• **What you should do**
Rewrite the lines of the records below, replacing "Policy" with "Statement" and keeping everything else the same. Omit the pictures from your answer.

• **Records**
------------------------------------------------
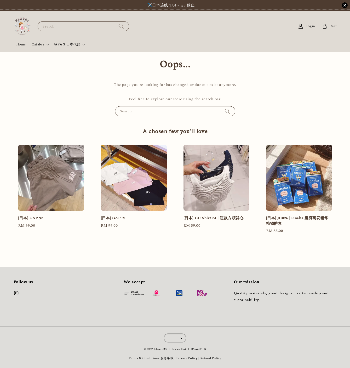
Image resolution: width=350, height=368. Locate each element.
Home (21, 44)
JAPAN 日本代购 (67, 44)
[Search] (121, 26)
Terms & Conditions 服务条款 (151, 358)
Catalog (38, 44)
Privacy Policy (187, 358)
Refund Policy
------------------------------------------------
• **Reply to the task**
Image resolution: width=350, height=368. Locate each element.
Home (21, 44)
JAPAN 日本代购 (67, 44)
[Search] (121, 26)
Terms & Conditions 服务条款 (151, 358)
Catalog (38, 44)
Privacy Statement (187, 358)
Refund Statement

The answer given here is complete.